The temporalis fascia graft is trimmed so that the tympanic membrane remnant will overlap it by 2 mm or more circumferentially. The graft is grasped at the leading edge with a cup forceps and pushed under the remnant and lateral to the middle ear packing. it is spread out under the remnant so it is flat between the medial surface of the tympanic membrane and the gelatin sponge. The graft is extended posteriorly onto the bony portion of the external auditory canal to provide additional stability during healing (Fig. 3-3C).

After the graft is placed the external auditory canal is packed with absorbable gelatin sponges. The first few pieces are placed very carefully onto the grafted surface, beginning with the anterior sulcus of the external auditory canal, so the graft is not pulled out of position. A cotton ball saturated with baci-tracin ointment is placed in the ear canal. The incision for the graft donor site is closed with buried stitches of absorbable suture material.

Although there is little more than anecdotal supporting evidence, clinical experience teaches that anterior and large tympanic membrane perforations are less likely to heal than small or posterior perforations when underlay grafting techniques are used. Consequently, it is author Monsell's preference to use underlay grafting techniques only for small posterior tympanic membrane perforations.

Some authors have described techniques to supplement underlay techniques to improve results (Figs. 3-4 and 3-5). These include a postauricular skin incision and canal skin incisions to access the middle ear from a posterior approach for better exposure.
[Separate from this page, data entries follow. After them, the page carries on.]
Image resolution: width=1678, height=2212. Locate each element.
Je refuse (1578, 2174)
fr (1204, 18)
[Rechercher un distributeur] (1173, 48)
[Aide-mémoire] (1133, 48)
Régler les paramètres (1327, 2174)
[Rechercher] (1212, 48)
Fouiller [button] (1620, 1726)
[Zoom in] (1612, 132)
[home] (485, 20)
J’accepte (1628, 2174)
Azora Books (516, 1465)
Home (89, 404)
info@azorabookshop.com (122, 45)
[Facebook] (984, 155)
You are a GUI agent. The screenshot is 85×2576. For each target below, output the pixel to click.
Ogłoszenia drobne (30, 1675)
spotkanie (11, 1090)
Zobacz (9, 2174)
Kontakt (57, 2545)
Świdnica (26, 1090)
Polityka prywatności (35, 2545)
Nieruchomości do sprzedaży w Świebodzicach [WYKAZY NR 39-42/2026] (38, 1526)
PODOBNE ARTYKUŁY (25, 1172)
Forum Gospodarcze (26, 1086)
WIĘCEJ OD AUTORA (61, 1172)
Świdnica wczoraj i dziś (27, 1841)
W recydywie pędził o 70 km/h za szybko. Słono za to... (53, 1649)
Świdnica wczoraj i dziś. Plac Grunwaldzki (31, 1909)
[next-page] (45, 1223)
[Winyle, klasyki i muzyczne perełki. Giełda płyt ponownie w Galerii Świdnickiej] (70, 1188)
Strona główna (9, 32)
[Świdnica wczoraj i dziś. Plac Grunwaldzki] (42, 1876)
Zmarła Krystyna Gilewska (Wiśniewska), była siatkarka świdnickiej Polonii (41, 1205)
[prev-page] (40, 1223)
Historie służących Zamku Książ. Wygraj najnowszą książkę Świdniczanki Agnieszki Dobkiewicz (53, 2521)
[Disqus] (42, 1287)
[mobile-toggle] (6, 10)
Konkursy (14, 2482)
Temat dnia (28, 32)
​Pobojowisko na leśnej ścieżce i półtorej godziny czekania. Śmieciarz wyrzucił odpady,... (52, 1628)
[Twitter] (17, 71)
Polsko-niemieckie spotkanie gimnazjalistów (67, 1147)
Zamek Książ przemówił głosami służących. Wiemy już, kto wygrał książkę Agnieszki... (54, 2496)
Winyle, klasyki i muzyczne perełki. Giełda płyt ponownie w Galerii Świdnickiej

When a postauricular approach is used, the fascia can be harvested from the same incision (Fig. 3-1). During closure the ear canal is packed with absorbable gel sponges. The postauricular incision is closed with absorbable suture. The remainder of the ear canal is packed with absorbable gel sponges, and a mastoid dressing is applied.

An anterior canaloplasty also enhances exposure (Fig. 3-4B). This can be performed through either the transcanal or the postauricular approach, though it is easier to accomplish through a postauricular approach. A medially based flap of anterior canal skin is elevated to the annulus. A graded series of diamond burs is used on the surgical drill with continuous suction-irrigation. A piece of metal foil from a suture package may be fitted over the canal skin flap to prevent the flap from catching in the bur during drilling. The anatomic goal is to be able to see the entire circumference of the annulus from a single position.

If adhesions form between the graft and the promontory, a conductive hearing loss will result. Adhesions can usually be prevented by placing silicone sheeting material in the middle ear whether or not the operation is staged.26,27

Oral analgesics are prescribed for postoperative pain. We do not routinely prescribe prophylactic antibiotics. The mastoid dressing can be removed 1 to 2 days after surgery. Dry ear precautions are maintained until the ear is healed, usually after 4 to 8 weeks, depending on the size of the perforation. Antibiotic eardrops are applied three times per day after surgery until healing is complete. The patient is advised not to blow forcefully through the nose, to avoid contact sports, and to avoid air travel for at least 2 weeks.